A number of Yankee fans were upset last night and this morning at home plate umpire Gerry Davis’ perceived squeezing of C. C. Sabathia’s strike zone in the early innings and a few generous calls given to Jose Valverde.
Some of the calls did seem puzzling. Before calling for Davis’ head on a platter, however, you may wish to read Colin Wyers’ Baseball Prospectus piece from last October about the dangers of relying too much on Pitch f/x data (e.g., TBS PitchTrax), let alone the human eye.
Now, we’ve already talked about the problems with using cameras to track pitches — but assuming you have good data on where the cameras were located relative to the field and the optical qualities of the lenses being used, using some advanced math you can get to a pretty accurate reconing of the pitched ball. Sportvision, makers of PITCHf/x, report that a properly calibrated PITCHf/x system is accurate to within a half an inch at the front of home plate.

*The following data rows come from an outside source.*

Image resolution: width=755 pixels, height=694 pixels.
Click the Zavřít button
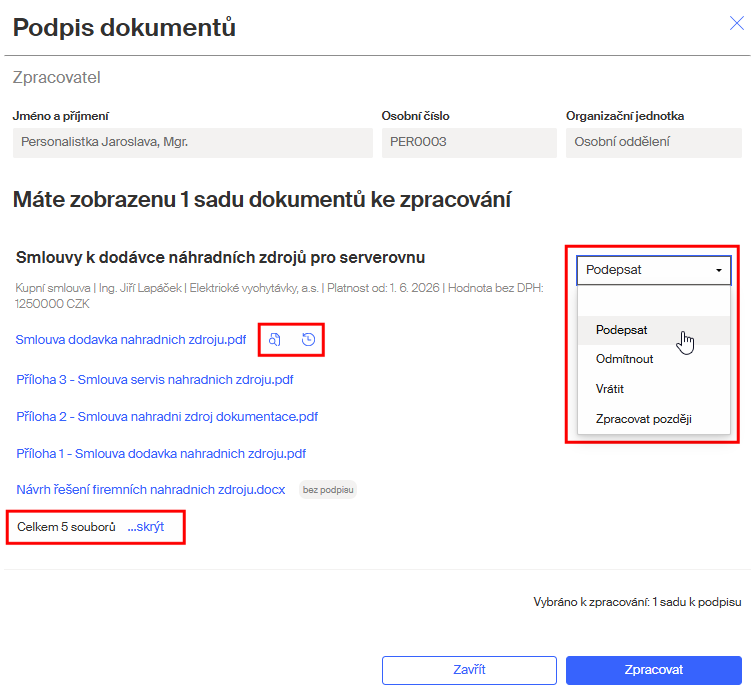point(469,670)
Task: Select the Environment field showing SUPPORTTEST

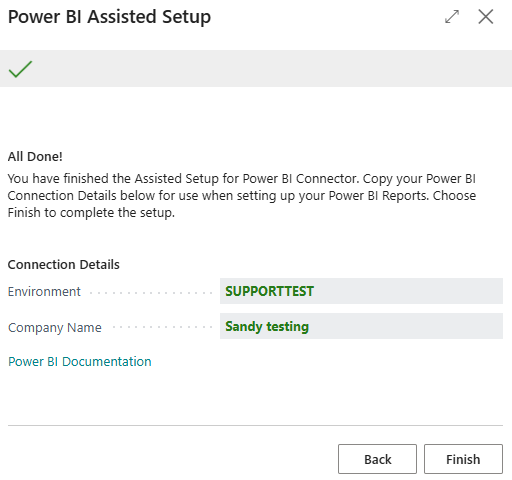Action: 361,291
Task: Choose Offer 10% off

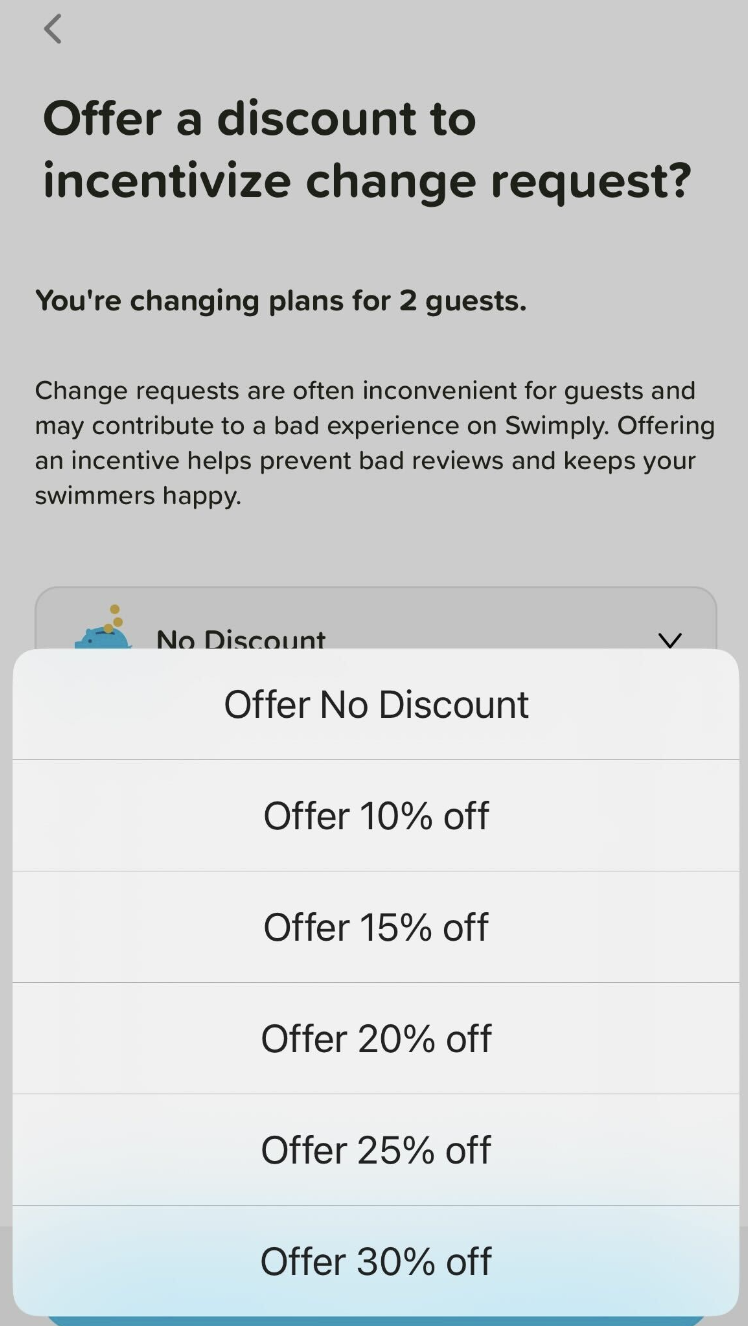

But is the data we’re seeing coming from a properly calibrated system? Remember — the accuracy of the system is based on having accurate data on the location of the cameras and the properties of the lenses. In order to do this, PITCHf/x operators calibrate the cameras based on a set of landmarks placed upon the field before the start of the game. The key here is “before the start of the game.”
The game in question, for instance, had an announced attendance of 42,035 — that’s a tickets sold count, not a turnstile count, but for a playoff game I imagine they’re pretty close. The average adult weighs something like 175 pounds (at least, that’s what they claim). What this means is that between the time the PITCHf/x system was calibrated and the time the first pitch was thrown, roughly 3,680 tons of baseball fan was introduced into Target Field, not counting seat cushions, signs and rally towels. And each one of those baseball fans was somewhere around 98.6 degrees Farenheit and radiating heat. All that weight and heat causes the stadium to actually move, and the cameras move with it.
In this case, I asked Mike Fast to look at the data and come up with an estimate of how far out of alignment the cameras at Target Field might have been that night. Estimating the error is difficult — in smaller samples, you have to contend with noise; in larger samples, you may miss changes that happen out of time.
PITCHf/x reported the pitch at .67 feet away from the center of home plate as it crossed the front of the plate; according to Mike’s corrections, it was probably .72 feet away, with a margin of error of .06 feet (accounting for the random error in pitch location measurement, plus the estimated error in the correction.) The edge of the zone (in other words, the edge of the plate) extends to .71 feet from the center of the plate in either direction. Now, PITCHf/x is giving us the center of the ball — if any part of the ball catches the plate, it’s a strike. So the effective zone extends to roughly .83 feet from the center of the plate.
So we think that pitch was probably a strike, given what we’ve seen with PITCHf/x — but we’re not entirely certain. (Remember, standard error means a 68 percent chance outcomes occur within the MOE.) It is, essentially, a borderline pitch.
He adds that judging the location of a pitch vertically is even trickier, since no two batters are perfectly identical in height.
This is why it is expressly unhelpful to go to your favorite PITCHf/x website, pull up a scatterplot from a single game, and use it as evidence the umpire did a bad job. The responsible thing to do (and this is what MLB does when using PITCHf/x to grade umpires) is to correct for these calibration errors and to look at a larger sample of data.
This is also one reason it’s infeasible right now to use PITCHf/x to call balls and strikes in a live game. (There are others — timeliness is one, of course. Another is operator error — game scorers are just as human as umpires, and they sometimes make mistakes in associating the PITCHf/x data with the right pitch in the game, for instance.)